In [1]:
# -*- coding:utf-8 -*-
import numpy as np
from sklearn.datasets import make_blobs
X, y = make_blobs(n_samples=500,
                  n_features=6,
                  centers=5,
                  cluster_std=[0.4, 0.3, 0.4, 0.3, 0.4],
                  random_state=11)

### 接着我们看看默认的谱聚类的效果：

In [3]:
from sklearn.cluster import SpectralClustering
y_pred = SpectralClustering().fit_predict(X)
from sklearn import metrics
print "Calinski-Harabasz Score", metrics.calinski_harabaz_score(X, y_pred)

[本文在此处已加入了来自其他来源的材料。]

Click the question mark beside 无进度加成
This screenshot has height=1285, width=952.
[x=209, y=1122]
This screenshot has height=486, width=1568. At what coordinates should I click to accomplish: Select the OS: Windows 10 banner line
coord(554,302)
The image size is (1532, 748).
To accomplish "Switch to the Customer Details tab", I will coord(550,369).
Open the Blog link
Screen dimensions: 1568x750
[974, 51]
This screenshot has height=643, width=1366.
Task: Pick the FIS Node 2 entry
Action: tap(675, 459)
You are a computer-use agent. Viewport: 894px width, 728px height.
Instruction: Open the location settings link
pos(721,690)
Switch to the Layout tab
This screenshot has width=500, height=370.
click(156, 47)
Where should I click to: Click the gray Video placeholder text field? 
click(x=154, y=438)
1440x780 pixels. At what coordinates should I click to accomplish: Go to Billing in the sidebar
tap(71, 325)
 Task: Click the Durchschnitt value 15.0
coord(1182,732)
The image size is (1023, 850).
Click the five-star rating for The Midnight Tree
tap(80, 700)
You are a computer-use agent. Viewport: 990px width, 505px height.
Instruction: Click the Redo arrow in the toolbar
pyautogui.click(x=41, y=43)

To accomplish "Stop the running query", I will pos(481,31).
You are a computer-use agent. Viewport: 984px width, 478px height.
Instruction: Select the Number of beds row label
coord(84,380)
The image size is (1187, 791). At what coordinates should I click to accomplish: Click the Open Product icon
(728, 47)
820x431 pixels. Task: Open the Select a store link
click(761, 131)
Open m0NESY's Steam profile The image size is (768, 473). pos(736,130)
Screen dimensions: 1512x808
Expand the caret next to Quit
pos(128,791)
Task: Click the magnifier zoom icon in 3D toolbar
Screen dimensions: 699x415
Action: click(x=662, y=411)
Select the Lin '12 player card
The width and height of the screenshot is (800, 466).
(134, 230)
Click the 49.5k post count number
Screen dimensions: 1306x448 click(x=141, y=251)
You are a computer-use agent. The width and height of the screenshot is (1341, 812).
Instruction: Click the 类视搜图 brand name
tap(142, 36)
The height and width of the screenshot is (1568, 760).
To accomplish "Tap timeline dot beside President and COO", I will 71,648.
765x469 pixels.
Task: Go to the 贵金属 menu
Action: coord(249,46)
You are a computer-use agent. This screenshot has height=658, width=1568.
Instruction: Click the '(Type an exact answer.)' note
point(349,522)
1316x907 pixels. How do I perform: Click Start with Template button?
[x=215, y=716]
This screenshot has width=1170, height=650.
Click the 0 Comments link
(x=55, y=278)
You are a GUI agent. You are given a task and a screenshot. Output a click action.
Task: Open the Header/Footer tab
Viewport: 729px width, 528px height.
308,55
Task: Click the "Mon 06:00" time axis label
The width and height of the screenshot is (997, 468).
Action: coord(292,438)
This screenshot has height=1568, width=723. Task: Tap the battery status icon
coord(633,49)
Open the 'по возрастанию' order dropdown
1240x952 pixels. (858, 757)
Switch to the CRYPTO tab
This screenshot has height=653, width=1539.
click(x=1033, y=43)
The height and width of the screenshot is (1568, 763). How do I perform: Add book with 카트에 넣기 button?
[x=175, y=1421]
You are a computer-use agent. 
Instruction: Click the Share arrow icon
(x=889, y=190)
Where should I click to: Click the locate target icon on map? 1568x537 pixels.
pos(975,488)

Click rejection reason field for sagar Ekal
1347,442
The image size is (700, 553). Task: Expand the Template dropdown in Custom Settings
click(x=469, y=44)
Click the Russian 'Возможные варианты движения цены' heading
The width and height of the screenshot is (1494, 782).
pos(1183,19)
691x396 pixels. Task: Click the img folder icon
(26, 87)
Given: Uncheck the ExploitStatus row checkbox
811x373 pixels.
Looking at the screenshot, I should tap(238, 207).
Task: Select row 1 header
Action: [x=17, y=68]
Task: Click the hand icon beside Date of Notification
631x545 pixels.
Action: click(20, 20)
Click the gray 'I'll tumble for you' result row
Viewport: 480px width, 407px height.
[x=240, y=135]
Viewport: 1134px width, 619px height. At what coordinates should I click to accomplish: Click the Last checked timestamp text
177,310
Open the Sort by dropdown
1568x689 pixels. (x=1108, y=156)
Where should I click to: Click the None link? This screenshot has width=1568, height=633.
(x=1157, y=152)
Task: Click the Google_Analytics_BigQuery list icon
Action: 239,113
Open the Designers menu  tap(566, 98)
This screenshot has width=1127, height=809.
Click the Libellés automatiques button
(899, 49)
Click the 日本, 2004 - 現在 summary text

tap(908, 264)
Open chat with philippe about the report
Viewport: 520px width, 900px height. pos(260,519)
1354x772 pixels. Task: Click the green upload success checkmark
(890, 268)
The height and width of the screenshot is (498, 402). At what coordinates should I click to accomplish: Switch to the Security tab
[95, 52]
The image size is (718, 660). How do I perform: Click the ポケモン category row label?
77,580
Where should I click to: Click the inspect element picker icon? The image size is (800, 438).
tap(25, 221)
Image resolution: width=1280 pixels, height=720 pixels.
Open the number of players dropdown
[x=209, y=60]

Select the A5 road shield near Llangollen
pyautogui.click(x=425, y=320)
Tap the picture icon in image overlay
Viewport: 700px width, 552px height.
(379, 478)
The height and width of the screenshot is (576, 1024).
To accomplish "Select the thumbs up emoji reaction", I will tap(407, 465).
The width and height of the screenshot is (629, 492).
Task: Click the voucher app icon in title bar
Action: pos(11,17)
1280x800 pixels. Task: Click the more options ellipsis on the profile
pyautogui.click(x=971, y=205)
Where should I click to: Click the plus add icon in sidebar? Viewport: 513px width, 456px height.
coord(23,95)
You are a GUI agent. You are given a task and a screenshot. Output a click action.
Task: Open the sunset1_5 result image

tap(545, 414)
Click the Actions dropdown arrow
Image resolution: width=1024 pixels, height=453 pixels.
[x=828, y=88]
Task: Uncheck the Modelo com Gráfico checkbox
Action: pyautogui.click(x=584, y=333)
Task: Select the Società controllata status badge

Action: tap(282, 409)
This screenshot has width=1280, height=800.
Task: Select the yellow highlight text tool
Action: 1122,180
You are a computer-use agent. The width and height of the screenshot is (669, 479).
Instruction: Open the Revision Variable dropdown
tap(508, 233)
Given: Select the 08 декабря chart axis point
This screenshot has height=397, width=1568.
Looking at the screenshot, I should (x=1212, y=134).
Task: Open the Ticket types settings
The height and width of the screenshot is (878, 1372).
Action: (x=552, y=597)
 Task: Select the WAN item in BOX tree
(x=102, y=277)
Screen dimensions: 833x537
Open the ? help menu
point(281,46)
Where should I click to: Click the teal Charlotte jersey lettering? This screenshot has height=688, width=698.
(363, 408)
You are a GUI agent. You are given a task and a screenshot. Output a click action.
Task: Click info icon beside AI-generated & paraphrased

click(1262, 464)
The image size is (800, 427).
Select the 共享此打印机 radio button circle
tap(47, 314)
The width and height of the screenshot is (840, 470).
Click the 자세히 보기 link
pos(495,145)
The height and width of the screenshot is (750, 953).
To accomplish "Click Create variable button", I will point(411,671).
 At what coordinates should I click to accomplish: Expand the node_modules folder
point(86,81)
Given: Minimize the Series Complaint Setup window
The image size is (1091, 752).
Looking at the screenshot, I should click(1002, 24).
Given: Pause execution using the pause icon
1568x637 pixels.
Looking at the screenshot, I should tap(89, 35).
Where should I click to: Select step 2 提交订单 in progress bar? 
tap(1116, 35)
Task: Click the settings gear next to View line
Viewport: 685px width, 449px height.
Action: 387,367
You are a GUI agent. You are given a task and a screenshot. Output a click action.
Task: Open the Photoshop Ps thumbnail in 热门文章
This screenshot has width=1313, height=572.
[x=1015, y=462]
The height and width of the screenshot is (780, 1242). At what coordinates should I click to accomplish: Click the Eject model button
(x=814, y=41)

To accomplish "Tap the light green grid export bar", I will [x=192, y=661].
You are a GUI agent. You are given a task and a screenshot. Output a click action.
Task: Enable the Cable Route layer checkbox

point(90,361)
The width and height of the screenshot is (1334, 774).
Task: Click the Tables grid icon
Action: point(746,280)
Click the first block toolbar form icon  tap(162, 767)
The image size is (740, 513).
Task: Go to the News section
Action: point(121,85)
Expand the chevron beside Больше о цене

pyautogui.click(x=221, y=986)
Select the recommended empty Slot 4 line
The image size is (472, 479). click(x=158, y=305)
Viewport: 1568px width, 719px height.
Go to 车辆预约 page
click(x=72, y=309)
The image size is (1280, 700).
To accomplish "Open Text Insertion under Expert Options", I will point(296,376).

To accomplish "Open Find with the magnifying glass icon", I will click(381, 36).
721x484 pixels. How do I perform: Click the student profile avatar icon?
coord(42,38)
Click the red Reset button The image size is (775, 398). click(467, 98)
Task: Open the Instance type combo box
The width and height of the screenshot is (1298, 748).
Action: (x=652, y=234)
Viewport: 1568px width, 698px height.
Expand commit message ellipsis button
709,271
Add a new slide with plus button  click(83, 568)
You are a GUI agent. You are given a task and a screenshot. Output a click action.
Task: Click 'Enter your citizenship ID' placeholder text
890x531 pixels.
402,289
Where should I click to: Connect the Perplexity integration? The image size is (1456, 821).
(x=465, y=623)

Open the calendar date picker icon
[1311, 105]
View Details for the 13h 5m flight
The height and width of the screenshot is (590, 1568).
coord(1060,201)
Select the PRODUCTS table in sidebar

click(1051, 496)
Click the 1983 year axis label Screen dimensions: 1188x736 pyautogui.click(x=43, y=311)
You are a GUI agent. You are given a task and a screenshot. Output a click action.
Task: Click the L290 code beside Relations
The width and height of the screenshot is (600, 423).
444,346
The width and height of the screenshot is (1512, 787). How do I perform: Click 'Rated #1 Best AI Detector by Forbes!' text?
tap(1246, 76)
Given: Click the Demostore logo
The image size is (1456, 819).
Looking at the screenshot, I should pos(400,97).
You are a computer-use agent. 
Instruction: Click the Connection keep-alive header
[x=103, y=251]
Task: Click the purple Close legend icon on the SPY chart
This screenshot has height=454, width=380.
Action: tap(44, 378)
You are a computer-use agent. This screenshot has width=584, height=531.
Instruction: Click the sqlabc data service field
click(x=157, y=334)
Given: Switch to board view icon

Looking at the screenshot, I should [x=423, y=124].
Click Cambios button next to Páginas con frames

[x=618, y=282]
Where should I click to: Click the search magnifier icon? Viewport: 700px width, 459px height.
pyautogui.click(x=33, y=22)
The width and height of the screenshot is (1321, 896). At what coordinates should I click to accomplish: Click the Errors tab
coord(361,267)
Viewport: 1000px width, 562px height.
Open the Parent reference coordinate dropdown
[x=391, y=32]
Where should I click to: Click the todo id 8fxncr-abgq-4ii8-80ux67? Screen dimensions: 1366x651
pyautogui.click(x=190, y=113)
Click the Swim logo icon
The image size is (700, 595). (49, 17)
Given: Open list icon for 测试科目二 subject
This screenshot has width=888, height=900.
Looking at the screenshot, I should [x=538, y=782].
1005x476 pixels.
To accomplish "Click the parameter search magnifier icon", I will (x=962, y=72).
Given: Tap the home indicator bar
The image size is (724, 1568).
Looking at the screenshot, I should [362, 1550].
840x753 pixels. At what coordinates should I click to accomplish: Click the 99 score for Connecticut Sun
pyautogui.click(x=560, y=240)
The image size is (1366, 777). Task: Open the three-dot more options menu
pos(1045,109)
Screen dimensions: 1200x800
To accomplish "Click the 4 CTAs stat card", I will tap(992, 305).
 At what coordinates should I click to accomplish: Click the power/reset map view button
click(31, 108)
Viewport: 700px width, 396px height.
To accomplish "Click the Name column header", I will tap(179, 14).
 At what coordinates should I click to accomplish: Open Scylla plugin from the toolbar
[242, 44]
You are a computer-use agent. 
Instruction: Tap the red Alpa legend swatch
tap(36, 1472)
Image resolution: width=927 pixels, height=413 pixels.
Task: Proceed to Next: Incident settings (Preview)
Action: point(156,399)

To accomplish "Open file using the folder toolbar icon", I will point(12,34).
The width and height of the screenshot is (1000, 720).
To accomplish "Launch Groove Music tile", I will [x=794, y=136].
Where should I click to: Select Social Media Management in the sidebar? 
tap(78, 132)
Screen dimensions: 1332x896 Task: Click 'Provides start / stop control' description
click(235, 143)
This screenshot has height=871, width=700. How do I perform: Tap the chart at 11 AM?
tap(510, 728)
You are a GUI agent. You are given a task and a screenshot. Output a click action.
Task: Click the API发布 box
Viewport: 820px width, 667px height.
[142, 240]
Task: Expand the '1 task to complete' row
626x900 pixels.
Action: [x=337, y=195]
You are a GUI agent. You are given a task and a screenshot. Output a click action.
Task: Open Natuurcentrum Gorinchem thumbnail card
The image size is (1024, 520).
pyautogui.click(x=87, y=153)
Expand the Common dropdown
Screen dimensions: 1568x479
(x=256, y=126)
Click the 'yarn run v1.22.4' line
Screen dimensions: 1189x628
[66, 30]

Calinski-Harabasz Score 14908.9325026


### 由于我们使用的是高斯核，那么我们一般需要对n_clusters和gamma进行调参。选择合适的参数值。代码如下：

In [4]:
for index, gamma in enumerate([0.01, 0.1, 1, 10]):
    for index, k in enumerate([3, 4, 5, 6]):
        y_pred = SpectralClustering(n_clusters=k, gamma=gamma).fit_predict(X)
        print "Calinski-Harabasz Score with gamma=", gamma, "n_clusters=", k,"score:", metrics.calinski_harabaz_score(X, y_pred) 

Calinski-Harabasz Score with gamma= 0.01 n_clusters= 3 score: 1979.77096092
Calinski-Harabasz Score with gamma= 0.01 n_clusters= 4 score: 3154.01841219
Calinski-Harabasz Score with gamma= 0.01 n_clusters= 5 score: 23410.63895
Calinski-Harabasz Score with gamma= 0.01 n_clusters= 6 score: 19296.8617974
Calinski-Harabasz Score with gamma= 0.1 n_clusters= 3 score: 1979.77096092
Calinski-Harabasz Score with gamma= 0.1 n_clusters= 4 score: 3154.01841219
Calinski-Harabasz Score with gamma= 0.1 n_clusters= 5 score: 23410.63895
Calinski-Harabasz Score with gamma= 0.1 n_clusters= 6 score: 19427.9618944
Calinski-Harabasz Score with gamma= 1 n_clusters= 3 score: 980.863594044
Calinski-Harabasz Score with gamma= 1 n_clusters= 4 score: 1227.88206114
Calinski-Harabasz Score with gamma= 1 n_clusters= 5 score: 23410.63895
Calinski-Harabasz Score with gamma= 1 n_clusters= 6 score: 1250.76566111




Calinski-Harabasz Score with gamma= 10 n_clusters= 3 score: 34.4675659539
Calinski-Harabasz Score with gamma= 10 n_clusters= 4 score: 37.621130103
Calinski-Harabasz Score with gamma= 10 n_clusters= 5 score: 30.5582744784
Calinski-Harabasz Score with gamma= 10 n_clusters= 6 score: 40.5064012421


### 可见最好的n_clusters是5，而最好的高斯核参数是1或者0.1.
    我们可以看看不输入可选的n_clusters的时候，仅仅用最优的gamma为0.1时候的聚类效果，代码如下：

In [5]:
y_pred = SpectralClustering(gamma=0.1).fit_predict(X)
print "Calinski-Harabasz Score", metrics.calinski_harabaz_score(X, y_pred) 

Calinski-Harabasz Score 14950.4939717


### 可见n_clusters一般还是调参选择比较好。